Consensus learning of gene expression programs from single-cell RNA-Seq data

Schematic of matrix factorization for disentangling identity and activity programs in scRNA-Seq data


We developed a computational framework based on matrix factorization for analyzing single-cell RNA-Seq data. As opposed to hard-clustering, which assign each cell to a single category, our approach models them as a mixture of gene expression programs. This allows the user to disentangle the contributions of cell type and cellular activities (e.g. cell-cycle, and response to environmental stimuli) from the data (see the figure above).
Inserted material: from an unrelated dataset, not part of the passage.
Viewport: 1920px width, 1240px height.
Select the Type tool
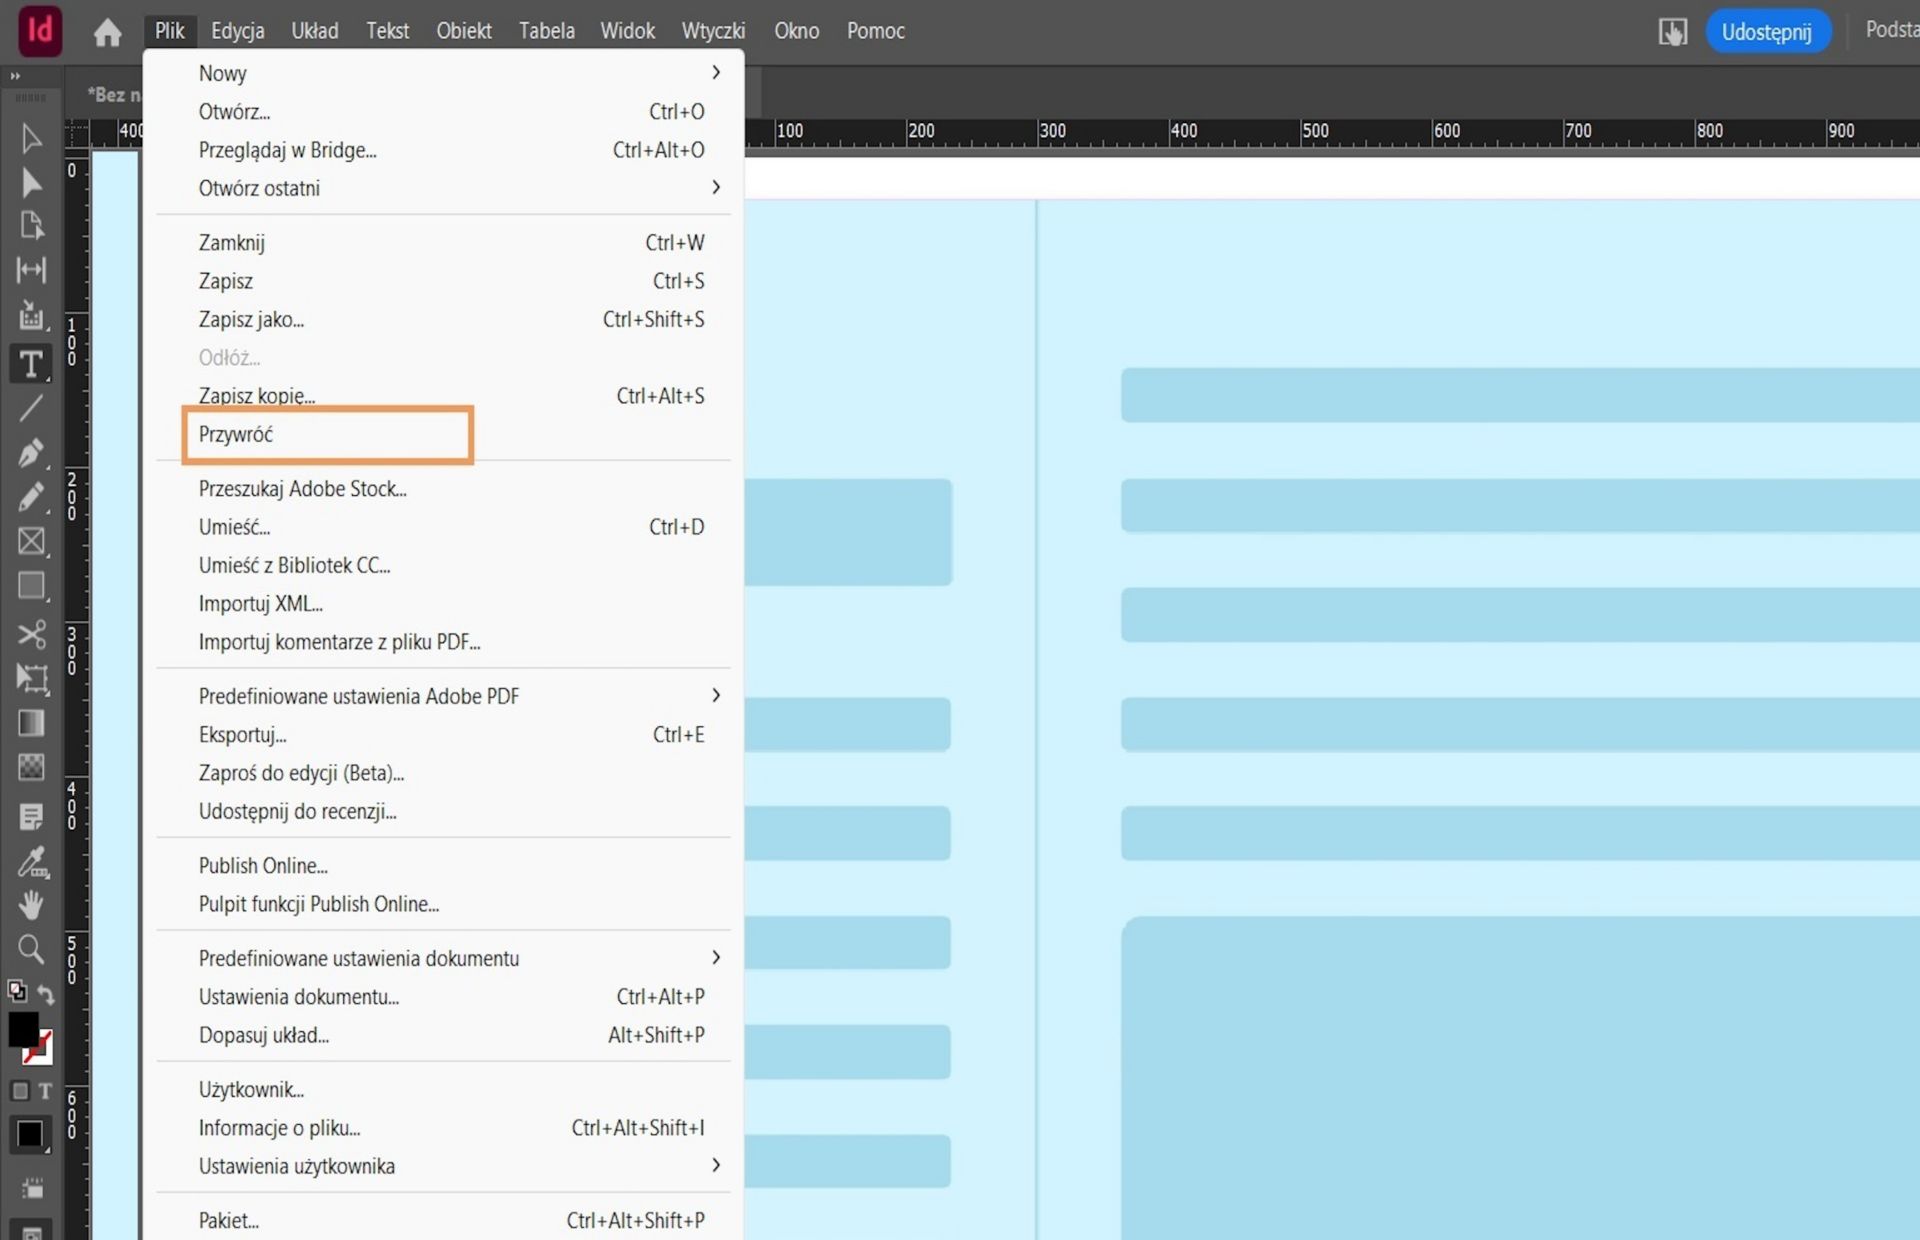[x=30, y=364]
The gene expression programs and their contributions to each cell type are learned from the data. We benchark different matrix factorization algorithms on simulated data and show that an adaptation of non-negative matrix factorization (NMF) that we call consensus NMF (cNMF) performed the best. Our method has already been used in several publications such as this work on bacterial sepsis, an analysis of lung cells in health and disease, and our work on Ebola infection.

Special thanks to Adrian Veres, my co-first author on this project.


Identifying gene expression programs underlying both cell-type identity and cellular activities (e.g. life-cycle processes, responses to environmental cues) is crucial for understanding the organization of cells and tissues. Although single-cell RNA-Seq (scRNA-Seq) can quantify transcripts in individual cells, each cell’s expression profile may be a mixture of both types of programs, making them difficult to disentangle. Here, we benchmark and enhance the use of matrix factorization to solve this problem. We show with simulations that a method we call consensus non-negative matrix factorization (cNMF) accurately infers identity and activity programs, including their relative contributions in each cell. To illustrate the insights this approach enables, we apply it to published brain organoid and visual cortex scRNA-Seq datasets; cNMF refines cell types and identifies both expected (e.g. cell cycle and hypoxia) and novel activity programs, including programs that may underlie a neurosecretory phenotype and synaptogenesis.